*WRITTEN TASK*:
Count the lines in the data below that contain the string "coordinates". Reply with that number alone.

# START OF DATA

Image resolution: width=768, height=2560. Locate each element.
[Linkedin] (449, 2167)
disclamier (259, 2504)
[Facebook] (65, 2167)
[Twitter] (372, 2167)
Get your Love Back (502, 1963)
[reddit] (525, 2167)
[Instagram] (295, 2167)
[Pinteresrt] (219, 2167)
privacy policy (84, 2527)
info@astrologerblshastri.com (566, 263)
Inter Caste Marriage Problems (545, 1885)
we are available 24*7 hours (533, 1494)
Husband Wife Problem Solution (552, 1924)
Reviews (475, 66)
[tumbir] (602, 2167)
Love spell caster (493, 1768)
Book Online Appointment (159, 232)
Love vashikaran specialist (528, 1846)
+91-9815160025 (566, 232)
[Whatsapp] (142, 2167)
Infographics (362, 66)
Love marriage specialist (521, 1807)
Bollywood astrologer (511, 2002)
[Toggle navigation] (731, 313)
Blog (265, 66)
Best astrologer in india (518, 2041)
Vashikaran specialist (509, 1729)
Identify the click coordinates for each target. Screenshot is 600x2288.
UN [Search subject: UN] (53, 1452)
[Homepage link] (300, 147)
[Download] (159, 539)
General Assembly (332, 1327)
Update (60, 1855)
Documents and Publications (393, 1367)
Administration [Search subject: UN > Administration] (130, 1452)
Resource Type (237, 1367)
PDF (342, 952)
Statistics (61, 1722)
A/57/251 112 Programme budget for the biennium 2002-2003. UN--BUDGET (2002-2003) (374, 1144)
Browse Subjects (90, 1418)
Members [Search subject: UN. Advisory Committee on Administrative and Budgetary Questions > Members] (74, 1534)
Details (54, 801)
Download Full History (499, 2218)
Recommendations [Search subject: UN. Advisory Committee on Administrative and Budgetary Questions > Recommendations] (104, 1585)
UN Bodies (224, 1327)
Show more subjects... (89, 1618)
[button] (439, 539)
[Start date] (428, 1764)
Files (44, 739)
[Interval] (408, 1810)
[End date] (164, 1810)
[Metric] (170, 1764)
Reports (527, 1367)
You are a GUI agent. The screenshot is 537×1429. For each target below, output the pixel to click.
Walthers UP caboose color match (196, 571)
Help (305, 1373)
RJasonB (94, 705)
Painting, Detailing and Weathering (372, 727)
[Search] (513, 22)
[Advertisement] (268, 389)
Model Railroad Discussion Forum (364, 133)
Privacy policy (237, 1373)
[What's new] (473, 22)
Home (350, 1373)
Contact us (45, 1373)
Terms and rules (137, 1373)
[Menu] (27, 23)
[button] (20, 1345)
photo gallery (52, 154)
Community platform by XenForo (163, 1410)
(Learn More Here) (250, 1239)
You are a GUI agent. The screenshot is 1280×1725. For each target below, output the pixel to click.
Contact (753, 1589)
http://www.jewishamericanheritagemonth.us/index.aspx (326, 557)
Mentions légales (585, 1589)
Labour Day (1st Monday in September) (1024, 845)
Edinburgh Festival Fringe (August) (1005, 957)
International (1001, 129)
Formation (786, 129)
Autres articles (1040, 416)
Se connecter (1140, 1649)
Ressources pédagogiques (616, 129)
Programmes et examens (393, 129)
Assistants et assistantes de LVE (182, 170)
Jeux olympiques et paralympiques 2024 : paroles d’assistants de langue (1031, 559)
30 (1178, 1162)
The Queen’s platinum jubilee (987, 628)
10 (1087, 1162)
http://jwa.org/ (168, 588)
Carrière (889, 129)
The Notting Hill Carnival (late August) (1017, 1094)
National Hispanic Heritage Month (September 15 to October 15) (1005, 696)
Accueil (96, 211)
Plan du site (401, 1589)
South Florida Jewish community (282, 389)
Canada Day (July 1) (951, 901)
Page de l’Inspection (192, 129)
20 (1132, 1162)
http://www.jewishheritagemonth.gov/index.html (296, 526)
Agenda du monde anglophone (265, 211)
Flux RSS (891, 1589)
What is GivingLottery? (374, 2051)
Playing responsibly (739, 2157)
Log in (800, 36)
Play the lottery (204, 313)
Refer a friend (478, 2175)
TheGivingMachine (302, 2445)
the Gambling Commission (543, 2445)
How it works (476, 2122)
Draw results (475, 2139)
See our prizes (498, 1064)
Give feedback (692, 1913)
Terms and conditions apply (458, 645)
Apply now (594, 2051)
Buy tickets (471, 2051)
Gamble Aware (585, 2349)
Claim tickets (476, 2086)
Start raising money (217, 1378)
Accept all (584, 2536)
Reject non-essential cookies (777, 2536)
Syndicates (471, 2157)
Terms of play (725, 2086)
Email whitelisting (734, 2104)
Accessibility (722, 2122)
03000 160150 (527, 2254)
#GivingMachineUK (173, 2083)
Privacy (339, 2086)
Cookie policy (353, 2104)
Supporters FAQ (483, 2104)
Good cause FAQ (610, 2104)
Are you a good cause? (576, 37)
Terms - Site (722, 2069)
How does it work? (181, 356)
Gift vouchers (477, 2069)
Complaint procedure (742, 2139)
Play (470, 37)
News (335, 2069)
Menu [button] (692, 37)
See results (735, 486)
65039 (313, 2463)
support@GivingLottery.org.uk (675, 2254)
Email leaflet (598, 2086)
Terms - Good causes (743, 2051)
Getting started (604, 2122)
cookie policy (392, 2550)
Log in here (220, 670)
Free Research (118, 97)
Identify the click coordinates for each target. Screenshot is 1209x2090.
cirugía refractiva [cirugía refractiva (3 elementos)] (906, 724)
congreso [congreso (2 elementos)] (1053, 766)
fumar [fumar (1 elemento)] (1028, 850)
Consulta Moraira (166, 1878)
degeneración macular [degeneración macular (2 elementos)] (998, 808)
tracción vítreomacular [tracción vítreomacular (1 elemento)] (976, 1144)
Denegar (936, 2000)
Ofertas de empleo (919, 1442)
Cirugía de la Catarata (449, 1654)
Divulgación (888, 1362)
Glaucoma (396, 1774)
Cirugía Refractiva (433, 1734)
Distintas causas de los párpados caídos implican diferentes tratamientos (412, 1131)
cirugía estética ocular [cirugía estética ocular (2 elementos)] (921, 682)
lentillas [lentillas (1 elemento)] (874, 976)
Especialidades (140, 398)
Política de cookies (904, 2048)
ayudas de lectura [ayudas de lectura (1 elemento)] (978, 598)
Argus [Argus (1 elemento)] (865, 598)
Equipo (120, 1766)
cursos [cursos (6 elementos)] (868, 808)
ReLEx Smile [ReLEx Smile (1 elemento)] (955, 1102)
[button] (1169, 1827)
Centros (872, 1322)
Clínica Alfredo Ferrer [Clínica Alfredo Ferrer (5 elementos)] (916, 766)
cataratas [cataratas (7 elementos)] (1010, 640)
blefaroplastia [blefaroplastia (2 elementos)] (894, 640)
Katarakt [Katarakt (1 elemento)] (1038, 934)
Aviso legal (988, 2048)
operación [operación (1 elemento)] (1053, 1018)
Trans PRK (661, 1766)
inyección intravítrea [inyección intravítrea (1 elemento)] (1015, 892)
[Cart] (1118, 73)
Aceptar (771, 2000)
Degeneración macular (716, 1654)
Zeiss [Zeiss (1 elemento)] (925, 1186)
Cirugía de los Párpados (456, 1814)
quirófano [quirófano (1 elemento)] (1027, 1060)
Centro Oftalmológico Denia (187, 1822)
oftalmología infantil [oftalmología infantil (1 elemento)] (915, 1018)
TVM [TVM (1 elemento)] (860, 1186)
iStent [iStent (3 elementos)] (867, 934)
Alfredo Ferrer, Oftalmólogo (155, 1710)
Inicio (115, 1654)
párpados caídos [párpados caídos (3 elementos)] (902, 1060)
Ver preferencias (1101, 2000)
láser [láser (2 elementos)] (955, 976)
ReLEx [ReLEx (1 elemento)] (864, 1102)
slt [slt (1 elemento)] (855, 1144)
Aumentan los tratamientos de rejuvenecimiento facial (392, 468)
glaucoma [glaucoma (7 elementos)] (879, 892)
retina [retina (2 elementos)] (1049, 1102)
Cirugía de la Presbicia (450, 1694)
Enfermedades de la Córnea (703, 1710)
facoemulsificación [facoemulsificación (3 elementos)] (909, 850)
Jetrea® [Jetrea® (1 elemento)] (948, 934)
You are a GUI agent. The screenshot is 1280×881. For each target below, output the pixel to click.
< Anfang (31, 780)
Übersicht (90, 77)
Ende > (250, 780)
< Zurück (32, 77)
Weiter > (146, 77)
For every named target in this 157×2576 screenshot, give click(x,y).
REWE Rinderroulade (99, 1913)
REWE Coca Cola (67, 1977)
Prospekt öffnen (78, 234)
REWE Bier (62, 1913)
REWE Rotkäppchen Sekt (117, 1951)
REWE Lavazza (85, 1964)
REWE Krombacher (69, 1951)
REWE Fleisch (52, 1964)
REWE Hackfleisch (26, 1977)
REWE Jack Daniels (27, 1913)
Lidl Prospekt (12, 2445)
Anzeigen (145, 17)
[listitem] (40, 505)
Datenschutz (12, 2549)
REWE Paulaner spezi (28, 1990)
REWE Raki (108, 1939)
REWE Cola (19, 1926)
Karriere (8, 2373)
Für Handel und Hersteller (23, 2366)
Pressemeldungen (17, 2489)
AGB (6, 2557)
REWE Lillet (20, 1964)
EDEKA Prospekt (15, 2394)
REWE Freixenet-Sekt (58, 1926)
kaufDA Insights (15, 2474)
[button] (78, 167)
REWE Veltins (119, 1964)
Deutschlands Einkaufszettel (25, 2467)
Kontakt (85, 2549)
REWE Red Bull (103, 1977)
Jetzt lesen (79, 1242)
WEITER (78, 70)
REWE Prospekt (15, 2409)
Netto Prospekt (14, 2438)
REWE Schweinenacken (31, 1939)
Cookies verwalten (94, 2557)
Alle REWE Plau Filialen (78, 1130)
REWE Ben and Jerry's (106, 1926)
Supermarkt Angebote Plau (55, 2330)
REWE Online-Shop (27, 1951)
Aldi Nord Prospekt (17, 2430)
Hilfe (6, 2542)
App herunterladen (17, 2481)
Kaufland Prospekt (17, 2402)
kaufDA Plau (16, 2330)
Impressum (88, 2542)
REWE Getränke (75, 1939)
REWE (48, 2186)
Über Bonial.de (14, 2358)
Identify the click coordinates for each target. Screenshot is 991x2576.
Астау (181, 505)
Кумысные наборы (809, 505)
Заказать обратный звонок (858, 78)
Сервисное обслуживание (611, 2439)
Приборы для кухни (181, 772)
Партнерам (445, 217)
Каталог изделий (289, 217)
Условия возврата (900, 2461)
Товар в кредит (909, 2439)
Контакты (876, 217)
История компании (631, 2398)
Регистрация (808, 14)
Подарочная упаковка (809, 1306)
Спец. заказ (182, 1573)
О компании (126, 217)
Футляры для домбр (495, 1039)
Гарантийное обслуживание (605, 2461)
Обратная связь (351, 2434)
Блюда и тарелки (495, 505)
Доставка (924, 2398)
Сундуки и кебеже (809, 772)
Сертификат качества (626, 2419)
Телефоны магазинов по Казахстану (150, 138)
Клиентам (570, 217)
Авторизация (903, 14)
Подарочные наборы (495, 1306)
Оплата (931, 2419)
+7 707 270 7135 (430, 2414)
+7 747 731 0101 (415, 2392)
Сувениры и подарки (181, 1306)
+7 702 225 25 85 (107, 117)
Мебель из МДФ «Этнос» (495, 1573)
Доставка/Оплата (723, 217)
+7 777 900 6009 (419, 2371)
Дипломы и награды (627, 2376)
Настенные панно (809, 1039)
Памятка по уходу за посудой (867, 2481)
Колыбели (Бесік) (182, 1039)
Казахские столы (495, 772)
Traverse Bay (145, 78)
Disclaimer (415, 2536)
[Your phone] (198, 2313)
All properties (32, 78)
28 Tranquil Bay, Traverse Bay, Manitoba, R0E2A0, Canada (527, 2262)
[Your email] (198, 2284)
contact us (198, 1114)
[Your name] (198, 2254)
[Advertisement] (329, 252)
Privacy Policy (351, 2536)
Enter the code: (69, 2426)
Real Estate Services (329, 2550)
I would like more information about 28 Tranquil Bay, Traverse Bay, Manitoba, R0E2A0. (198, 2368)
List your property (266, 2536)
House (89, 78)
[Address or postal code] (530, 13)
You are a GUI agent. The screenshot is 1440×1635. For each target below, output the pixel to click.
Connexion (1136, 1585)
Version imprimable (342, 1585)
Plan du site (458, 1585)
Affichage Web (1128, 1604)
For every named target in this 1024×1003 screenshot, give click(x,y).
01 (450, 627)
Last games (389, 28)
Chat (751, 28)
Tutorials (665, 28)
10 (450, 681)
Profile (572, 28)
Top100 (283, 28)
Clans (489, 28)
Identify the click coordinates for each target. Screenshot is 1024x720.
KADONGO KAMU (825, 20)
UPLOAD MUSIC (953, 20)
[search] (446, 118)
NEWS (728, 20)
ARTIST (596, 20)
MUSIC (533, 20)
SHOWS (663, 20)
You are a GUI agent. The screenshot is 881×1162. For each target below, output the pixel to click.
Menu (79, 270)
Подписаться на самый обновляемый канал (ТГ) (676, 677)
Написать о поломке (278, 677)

# END OF DATA

*WRITTEN RESPONSE*:
4